--- START Source records ---

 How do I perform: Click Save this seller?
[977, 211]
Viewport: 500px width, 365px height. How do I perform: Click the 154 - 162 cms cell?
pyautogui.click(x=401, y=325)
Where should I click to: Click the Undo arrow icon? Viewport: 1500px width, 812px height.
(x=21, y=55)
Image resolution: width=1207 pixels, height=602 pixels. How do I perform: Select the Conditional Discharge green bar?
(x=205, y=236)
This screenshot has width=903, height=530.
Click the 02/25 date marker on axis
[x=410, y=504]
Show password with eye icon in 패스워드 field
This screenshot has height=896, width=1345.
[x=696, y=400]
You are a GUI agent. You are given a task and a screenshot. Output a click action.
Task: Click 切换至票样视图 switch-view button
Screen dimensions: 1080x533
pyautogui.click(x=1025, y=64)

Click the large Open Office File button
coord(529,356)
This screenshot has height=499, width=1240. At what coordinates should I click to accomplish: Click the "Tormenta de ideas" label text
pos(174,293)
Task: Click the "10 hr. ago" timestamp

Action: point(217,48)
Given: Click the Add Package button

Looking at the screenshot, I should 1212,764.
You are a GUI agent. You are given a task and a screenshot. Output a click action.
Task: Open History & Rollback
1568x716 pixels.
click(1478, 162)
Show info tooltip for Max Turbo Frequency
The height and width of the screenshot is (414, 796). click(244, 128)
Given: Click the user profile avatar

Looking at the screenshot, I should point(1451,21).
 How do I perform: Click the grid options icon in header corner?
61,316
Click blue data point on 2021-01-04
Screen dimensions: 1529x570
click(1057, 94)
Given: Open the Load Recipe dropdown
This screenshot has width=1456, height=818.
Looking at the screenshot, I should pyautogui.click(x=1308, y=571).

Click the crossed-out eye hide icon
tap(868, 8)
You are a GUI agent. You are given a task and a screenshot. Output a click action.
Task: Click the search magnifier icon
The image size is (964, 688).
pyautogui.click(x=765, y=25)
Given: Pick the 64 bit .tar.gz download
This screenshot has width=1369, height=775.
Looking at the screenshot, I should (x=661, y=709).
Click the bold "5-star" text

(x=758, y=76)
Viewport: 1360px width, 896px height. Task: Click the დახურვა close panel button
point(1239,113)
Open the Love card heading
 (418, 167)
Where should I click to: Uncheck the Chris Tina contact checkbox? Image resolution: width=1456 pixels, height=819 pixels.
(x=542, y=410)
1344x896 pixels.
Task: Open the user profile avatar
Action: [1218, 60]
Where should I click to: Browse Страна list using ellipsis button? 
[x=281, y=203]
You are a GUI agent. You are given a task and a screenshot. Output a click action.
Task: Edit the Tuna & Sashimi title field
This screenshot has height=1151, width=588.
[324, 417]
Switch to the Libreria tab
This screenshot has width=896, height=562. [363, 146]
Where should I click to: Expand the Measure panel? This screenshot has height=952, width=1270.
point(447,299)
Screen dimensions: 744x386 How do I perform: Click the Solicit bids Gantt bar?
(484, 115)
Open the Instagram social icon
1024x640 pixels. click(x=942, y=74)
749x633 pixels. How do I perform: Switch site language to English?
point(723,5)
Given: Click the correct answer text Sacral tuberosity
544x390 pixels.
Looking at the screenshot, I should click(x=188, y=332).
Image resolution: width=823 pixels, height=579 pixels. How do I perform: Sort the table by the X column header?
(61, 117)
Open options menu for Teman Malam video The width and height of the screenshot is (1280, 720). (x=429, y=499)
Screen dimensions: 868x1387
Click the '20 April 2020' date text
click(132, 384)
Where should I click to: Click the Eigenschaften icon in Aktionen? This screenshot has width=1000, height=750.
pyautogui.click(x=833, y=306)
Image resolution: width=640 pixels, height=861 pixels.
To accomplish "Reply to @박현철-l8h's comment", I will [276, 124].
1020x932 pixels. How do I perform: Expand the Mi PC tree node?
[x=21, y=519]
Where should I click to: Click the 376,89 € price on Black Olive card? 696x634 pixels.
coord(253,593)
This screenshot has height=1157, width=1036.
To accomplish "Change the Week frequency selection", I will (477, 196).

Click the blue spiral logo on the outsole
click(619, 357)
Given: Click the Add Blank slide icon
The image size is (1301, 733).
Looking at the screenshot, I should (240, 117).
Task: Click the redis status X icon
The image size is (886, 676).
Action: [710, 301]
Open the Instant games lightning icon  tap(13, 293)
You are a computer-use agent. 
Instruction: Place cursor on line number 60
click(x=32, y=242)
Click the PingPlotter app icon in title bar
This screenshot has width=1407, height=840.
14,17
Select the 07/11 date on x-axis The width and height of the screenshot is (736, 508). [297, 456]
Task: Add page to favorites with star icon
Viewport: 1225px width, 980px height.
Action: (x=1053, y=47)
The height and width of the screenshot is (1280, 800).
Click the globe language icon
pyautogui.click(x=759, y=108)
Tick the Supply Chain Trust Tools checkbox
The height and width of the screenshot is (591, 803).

--- END Source records ---

Problem details |
Rewrite the entries from the line with "Open the Love card heading" up to and including the line with "Looking at the screenshot, I should click(x=188, y=332).", changing "Gantt bar" to "timeline bar" and leaving all else as it is. Give back only those lines.

Result of this exercise |
Open the Love card heading
 (418, 167)
Where should I click to: Uncheck the Chris Tina contact checkbox? Image resolution: width=1456 pixels, height=819 pixels.
(x=542, y=410)
1344x896 pixels.
Task: Open the user profile avatar
Action: [1218, 60]
Where should I click to: Browse Страна list using ellipsis button? 
[x=281, y=203]
You are a GUI agent. You are given a task and a screenshot. Output a click action.
Task: Edit the Tuna & Sashimi title field
This screenshot has height=1151, width=588.
[324, 417]
Switch to the Libreria tab
This screenshot has width=896, height=562. [363, 146]
Where should I click to: Expand the Measure panel? This screenshot has height=952, width=1270.
point(447,299)
Screen dimensions: 744x386 How do I perform: Click the Solicit bids timeline bar?
(484, 115)
Open the Instagram social icon
1024x640 pixels. click(x=942, y=74)
749x633 pixels. How do I perform: Switch site language to English?
point(723,5)
Given: Click the correct answer text Sacral tuberosity
544x390 pixels.
Looking at the screenshot, I should click(x=188, y=332).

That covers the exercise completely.